• [EXERCISE PROMPT] Wherever pictures appear in the listing below, leave them out, and copy exactly, and only, everything from the line with "Click the right blue trim marker" down to the line with "Task: Click the search box at top right".

• [DATA EXTRACTS]

--------------------

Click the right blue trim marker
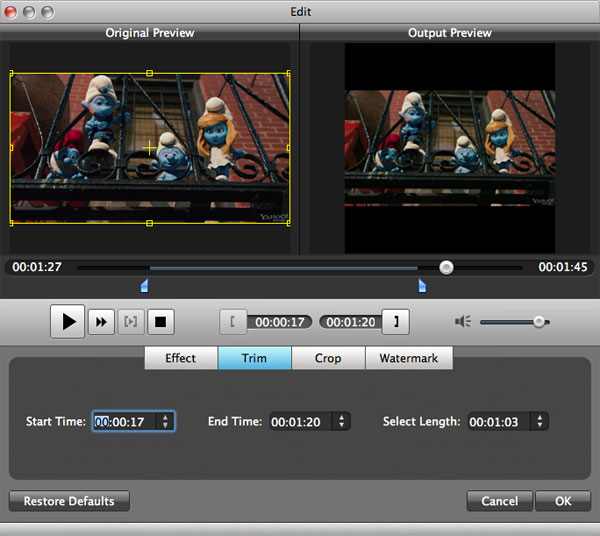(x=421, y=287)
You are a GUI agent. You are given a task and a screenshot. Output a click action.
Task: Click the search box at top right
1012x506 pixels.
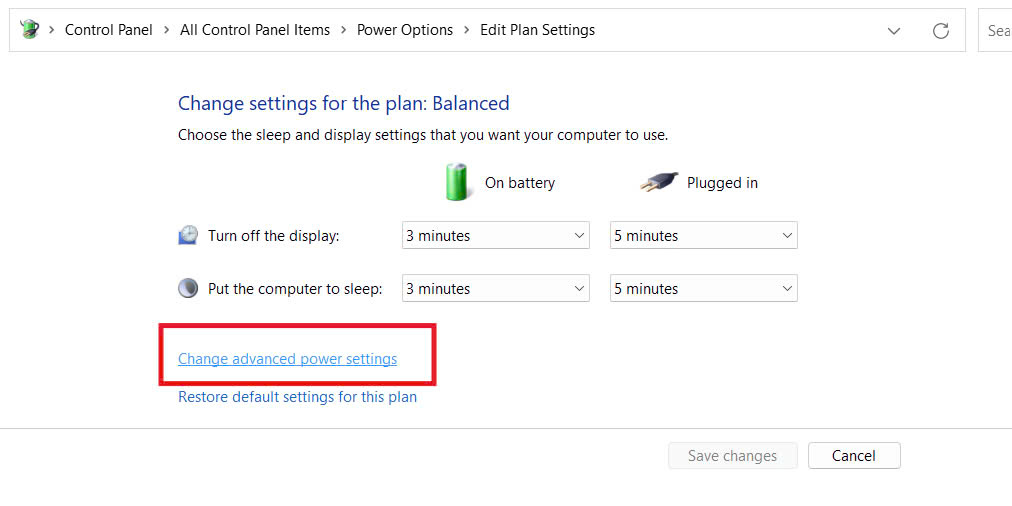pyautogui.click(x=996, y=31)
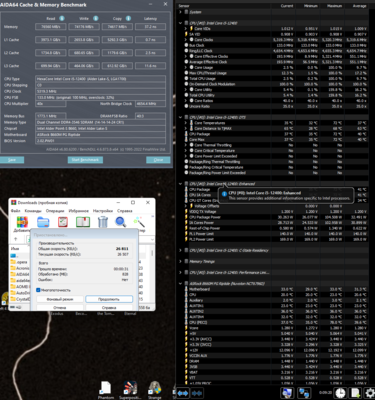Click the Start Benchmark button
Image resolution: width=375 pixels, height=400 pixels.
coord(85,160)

--------------------

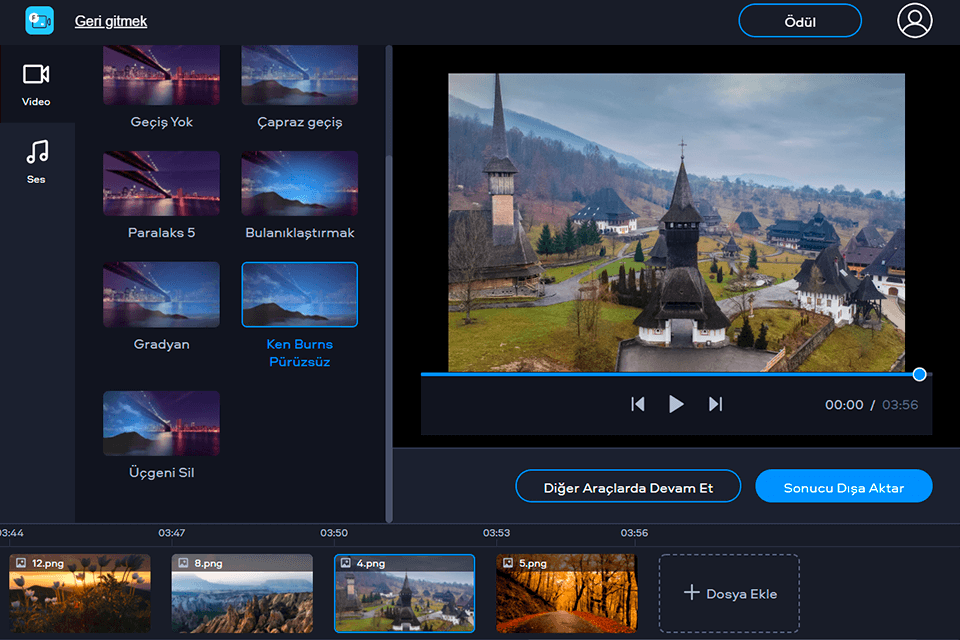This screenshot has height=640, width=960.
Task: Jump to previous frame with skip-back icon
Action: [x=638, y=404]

--------------------

• [RESPONSE]
Click the right blue trim marker
(x=421, y=287)
You are a GUI agent. You are given a task and a screenshot. Output a click action.
Task: Click the search box at top right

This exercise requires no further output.